My Uberti Walker has normal bolt stops. I can only speculate that's a liberty taken by Uberti. Though I would also speculate is that is the reason Sam Colt changed them for later gun models is that they didn't work all that well.
I am curious if I am missing something. That seems to say normal aka rectangular and not Oval per a Liberty taken by Uberti.
The 2023 47 Walker I have has what I would call an Oval Bolt Stop. Now its an elongated Oval but its not a rectangle for sure. The picture of the original seems to match but not enough definition to see if its elongated and different in a Uberti 47 Walker.
The Walker and 1st Dragoon, along with a few others, have oval bolt stops with no lead. Does anyone with these find them not lock up properly from time to time? I couldn’t imagine being in a situation and have a situation where my pistol doesn’t fire!
Its a mistake to compare a modern gun reliability with metallic cartridges to what they had back then. I suspect it was common to have a problem of one sort or another with a pistol or a rifle not firing.
One area I wonder about is the quality and quality control of the original caps.
Then you have powder quality and control, size of grains with no standards as well as deterioration over time or even in distribution (from the mfg to the solider or gun owner)
47 Walkers blew up with some regularity. Now its a given that a claim for a blown gun gets you another one and slip the Clerk a few bucks and you don't have to turn in the wrecked one, come up with a story I had to throw it away to grab my other gun and .......... So the reason to carry two revolvers would also have been if one failed.
Some years back I read a very well written book on the war between the Native Americans and the (ahem) Settlers. They had one scout who realized that trying to re-load a rifle when being chased was badly needed but also meant you had to stop running.

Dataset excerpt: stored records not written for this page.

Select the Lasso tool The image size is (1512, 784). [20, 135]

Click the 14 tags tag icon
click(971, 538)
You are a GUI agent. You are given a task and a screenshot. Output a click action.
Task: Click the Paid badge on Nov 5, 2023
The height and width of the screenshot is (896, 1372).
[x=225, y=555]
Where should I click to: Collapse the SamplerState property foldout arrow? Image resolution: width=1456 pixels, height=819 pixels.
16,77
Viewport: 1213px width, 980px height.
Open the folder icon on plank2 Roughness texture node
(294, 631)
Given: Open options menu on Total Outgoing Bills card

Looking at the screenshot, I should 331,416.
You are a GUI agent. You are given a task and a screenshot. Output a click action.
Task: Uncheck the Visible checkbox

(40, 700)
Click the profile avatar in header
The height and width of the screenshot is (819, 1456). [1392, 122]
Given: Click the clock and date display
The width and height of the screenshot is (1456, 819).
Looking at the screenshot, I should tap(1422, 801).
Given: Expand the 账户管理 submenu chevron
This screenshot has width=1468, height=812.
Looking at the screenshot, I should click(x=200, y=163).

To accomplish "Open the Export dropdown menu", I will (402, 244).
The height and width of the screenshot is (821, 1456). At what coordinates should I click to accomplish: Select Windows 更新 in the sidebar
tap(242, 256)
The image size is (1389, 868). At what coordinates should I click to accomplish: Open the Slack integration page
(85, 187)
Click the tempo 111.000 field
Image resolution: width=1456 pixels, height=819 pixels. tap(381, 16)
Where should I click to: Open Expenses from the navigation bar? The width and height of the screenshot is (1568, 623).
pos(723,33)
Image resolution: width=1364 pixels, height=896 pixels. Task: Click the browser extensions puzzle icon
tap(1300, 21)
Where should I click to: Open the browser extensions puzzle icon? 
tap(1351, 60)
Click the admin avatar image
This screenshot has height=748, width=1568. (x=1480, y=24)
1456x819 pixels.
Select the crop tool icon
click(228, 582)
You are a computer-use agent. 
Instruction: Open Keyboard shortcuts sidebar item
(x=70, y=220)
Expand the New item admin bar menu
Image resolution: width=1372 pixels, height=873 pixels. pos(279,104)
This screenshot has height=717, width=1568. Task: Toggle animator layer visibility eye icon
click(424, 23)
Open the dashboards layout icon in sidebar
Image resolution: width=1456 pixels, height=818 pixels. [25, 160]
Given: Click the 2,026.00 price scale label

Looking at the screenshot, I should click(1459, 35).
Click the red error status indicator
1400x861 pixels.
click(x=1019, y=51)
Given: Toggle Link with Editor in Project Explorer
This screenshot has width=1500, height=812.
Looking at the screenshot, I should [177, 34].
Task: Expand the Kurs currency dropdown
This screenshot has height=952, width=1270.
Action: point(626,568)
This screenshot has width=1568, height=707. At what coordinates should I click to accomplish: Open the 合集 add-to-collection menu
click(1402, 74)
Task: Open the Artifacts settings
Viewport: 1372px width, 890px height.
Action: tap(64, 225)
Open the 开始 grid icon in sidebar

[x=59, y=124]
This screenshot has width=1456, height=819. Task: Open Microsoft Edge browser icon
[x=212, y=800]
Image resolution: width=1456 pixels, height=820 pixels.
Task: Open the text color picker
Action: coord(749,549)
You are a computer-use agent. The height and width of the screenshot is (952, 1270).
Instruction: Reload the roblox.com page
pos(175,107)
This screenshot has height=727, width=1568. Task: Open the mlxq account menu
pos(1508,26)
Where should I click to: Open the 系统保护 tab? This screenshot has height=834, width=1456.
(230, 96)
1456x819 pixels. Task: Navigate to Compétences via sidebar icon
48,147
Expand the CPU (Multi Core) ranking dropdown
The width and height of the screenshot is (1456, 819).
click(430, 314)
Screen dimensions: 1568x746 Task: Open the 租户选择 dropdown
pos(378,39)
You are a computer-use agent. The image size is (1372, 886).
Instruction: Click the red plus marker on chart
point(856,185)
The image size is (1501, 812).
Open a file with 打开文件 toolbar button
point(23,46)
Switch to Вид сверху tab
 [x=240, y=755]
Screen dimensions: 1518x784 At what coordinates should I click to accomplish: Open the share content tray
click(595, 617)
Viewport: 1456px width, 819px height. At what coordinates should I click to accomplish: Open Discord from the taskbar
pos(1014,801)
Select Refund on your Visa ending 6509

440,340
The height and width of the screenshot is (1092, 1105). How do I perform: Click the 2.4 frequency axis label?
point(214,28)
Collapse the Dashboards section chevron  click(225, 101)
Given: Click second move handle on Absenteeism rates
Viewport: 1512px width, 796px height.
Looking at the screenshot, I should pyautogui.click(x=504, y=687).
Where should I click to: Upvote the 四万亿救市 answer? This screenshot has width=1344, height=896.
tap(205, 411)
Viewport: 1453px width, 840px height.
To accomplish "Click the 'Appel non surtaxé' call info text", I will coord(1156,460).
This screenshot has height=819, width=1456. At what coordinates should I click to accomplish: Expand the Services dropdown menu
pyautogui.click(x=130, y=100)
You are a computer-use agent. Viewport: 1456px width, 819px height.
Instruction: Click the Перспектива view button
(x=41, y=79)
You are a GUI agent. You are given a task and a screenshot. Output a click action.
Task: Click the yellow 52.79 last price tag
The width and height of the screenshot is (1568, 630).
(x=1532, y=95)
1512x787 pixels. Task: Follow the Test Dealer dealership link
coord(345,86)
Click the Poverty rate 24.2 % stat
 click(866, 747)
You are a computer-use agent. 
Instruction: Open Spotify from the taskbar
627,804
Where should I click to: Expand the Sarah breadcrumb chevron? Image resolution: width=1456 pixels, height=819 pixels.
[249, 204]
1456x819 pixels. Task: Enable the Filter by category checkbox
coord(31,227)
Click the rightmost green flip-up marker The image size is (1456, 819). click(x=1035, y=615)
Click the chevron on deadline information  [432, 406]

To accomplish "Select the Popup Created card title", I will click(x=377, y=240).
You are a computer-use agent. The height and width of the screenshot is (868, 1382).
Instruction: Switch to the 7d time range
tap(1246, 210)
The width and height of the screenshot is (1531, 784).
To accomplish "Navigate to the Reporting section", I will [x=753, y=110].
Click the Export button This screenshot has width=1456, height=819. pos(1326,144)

Well that was not going to work out well, so he began running and learning how to reload while doing so. Not many could or would spend time working it out. But it was a way to overcome the one shot limitation.
No question there was a lot you could do to improve your odds of it working but none of it would be as given as a modern cartridge in reliability area.
And that was not a given when metallic came out, all sorts of quality issues ensued. More than one WWI fighter pilot loaded his own ammo belts inspected each cartridge to be sure at least on the surface it was not visible damaged.